• Records for the task
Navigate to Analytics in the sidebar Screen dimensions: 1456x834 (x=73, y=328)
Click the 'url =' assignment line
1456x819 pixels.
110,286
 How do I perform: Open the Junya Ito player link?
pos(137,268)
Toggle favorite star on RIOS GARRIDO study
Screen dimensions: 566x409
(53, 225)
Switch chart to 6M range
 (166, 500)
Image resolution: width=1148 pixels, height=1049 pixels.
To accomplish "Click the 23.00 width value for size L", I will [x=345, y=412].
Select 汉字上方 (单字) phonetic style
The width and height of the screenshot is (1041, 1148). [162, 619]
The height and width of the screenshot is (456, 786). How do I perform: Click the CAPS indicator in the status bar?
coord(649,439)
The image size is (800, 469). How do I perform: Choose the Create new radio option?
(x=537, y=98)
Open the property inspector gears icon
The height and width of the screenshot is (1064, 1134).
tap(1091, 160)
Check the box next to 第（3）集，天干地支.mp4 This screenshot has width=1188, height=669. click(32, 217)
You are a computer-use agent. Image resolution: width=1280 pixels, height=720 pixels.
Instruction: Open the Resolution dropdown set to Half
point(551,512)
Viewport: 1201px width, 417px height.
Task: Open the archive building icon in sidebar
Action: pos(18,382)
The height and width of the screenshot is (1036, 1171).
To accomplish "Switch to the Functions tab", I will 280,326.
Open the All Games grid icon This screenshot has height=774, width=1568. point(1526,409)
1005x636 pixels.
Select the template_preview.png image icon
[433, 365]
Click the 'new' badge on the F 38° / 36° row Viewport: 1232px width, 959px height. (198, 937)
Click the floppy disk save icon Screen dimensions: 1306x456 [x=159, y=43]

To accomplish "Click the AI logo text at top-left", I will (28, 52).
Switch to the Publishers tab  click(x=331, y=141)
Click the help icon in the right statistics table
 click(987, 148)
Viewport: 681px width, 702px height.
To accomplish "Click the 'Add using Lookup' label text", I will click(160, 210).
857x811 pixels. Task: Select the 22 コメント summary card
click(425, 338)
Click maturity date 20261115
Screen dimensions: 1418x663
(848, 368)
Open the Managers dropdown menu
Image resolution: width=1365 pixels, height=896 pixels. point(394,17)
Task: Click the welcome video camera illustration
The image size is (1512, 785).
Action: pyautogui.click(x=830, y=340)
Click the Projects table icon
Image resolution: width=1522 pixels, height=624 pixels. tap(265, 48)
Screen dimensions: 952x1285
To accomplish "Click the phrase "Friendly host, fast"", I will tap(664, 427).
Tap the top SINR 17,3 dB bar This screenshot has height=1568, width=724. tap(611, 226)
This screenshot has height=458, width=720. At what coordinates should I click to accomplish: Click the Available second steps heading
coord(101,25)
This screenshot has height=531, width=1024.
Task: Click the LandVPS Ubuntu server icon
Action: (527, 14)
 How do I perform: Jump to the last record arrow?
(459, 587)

• Exercise instructions
Would you copy out exactly the lines above that start at the one containing "Image resolution: width=1148" and end at the one containing "1005x636 pixels.", inclusive?

• Output for this exercise
Image resolution: width=1148 pixels, height=1049 pixels.
To accomplish "Click the 23.00 width value for size L", I will [x=345, y=412].
Select 汉字上方 (单字) phonetic style
The width and height of the screenshot is (1041, 1148). [162, 619]
The height and width of the screenshot is (456, 786). How do I perform: Click the CAPS indicator in the status bar?
coord(649,439)
The image size is (800, 469). How do I perform: Choose the Create new radio option?
(x=537, y=98)
Open the property inspector gears icon
The height and width of the screenshot is (1064, 1134).
tap(1091, 160)
Check the box next to 第（3）集，天干地支.mp4 This screenshot has width=1188, height=669. click(32, 217)
You are a computer-use agent. Image resolution: width=1280 pixels, height=720 pixels.
Instruction: Open the Resolution dropdown set to Half
point(551,512)
Viewport: 1201px width, 417px height.
Task: Open the archive building icon in sidebar
Action: pos(18,382)
The height and width of the screenshot is (1036, 1171).
To accomplish "Switch to the Functions tab", I will 280,326.
Open the All Games grid icon This screenshot has height=774, width=1568. point(1526,409)
1005x636 pixels.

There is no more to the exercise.